After lung injury, damage-associated transient progenitors (DATPs) emerge, representing a transitional state between injured epithelial cells and newly regenerated alveoli. DATPs express profibrotic genes, suggesting that they might promote idiopathic pulmonary fibrosis (IPF). However, the molecular pathways that induce and/or maintain DATPs are incompletely understood. Here we show that the bifunctional kinase/RNase-IRE1 alpha-a central mediator of the unfolded protein response (UPR) to endoplasmic reticulum (ER) stress is a critical promoter of DATP abundance and function. Administration of a nanomolar-potent, monoselective kinase inhibitor of IRE1 alpha (KIRA8)-or conditional epithelial IRE1 alpha gene knockout-both reduce DATP cell number and fibrosis in the bleomycin model, indicating that IRE1 alpha cell-autonomously promotes transition into the DATP state.
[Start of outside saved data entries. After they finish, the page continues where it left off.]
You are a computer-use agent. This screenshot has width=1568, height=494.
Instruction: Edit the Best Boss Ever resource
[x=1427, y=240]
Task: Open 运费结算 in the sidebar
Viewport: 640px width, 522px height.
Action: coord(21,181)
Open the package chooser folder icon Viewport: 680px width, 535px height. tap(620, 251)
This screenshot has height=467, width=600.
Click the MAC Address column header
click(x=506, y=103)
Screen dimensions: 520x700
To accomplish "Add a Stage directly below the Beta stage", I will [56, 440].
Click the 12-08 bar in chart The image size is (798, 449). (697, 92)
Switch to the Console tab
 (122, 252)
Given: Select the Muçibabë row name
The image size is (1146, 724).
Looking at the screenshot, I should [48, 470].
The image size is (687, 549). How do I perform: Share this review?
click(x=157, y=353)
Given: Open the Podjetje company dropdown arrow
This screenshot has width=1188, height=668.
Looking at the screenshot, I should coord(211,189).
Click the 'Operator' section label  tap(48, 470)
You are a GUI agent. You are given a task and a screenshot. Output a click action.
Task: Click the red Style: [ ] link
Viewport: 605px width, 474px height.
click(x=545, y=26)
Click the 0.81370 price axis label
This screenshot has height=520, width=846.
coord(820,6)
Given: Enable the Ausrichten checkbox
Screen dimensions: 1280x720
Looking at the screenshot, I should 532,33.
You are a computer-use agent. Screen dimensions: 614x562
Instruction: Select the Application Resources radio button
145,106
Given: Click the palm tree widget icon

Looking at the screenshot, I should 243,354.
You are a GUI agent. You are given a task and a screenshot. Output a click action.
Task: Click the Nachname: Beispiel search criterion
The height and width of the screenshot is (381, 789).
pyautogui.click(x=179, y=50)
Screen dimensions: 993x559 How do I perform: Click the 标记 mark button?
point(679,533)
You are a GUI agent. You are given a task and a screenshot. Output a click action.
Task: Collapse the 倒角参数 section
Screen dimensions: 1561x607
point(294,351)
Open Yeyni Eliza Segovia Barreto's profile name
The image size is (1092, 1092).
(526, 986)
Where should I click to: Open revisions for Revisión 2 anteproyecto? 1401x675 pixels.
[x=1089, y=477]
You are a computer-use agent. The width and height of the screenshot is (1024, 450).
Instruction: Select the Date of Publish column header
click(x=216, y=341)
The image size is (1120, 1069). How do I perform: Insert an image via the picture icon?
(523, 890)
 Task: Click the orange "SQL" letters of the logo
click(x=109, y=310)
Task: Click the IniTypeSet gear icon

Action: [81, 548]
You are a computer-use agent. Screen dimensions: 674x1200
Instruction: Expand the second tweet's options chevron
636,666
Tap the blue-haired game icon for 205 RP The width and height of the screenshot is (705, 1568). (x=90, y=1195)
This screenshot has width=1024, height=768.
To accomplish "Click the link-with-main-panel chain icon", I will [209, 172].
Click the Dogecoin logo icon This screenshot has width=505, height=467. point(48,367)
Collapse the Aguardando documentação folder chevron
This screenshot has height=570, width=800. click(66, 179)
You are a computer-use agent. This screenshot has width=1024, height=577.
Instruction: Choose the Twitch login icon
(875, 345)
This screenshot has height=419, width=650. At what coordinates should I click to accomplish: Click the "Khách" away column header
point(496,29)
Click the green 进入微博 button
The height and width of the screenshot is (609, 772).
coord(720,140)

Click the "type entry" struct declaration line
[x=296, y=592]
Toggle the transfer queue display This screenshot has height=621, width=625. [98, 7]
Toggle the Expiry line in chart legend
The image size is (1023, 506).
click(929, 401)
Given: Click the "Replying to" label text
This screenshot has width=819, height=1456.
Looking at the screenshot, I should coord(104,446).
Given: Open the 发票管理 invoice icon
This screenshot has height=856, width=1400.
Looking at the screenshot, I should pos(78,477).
IRE1 alpha enhances the profibrotic phenotype of DATPs since KIRA8 decreases expression of integrin alpha v beta 6, a key activator of transforming growth factor beta (TGF-beta) in pulmonary fibrosis, corresponding to decreased TGF-beta-induced gene expression in the epithelium and decreased collagen accumulation around DATPs. Furthermore, IRE1 alpha regulates DNA damage response (DDR) signaling, previously shown to promote the DATP phenotype, as IRE1 alpha loss-of-function decreases H2AX phosphorylation, Cdkn1 alpha (p21) expression, and DDRassociated secretory gene expression. Finally, KIRA8 treatment increases the differentiation of Krt19(CreERT2)-lineage-traced DATPs into type 1 alveolar epithelial cells after bleomycin injury, indicating that relief from IRE1 alpha signaling enables DATPs to exit the transitional state. Thus, IRE1 alpha coordinates a network of stress pathways that conspire to entrap injured cells in the DATP state. Pharmacological blockade of IRE1 alpha signaling helps resolve the DATP state, thereby ameliorating fibrosis and promoting salutary lung regeneration.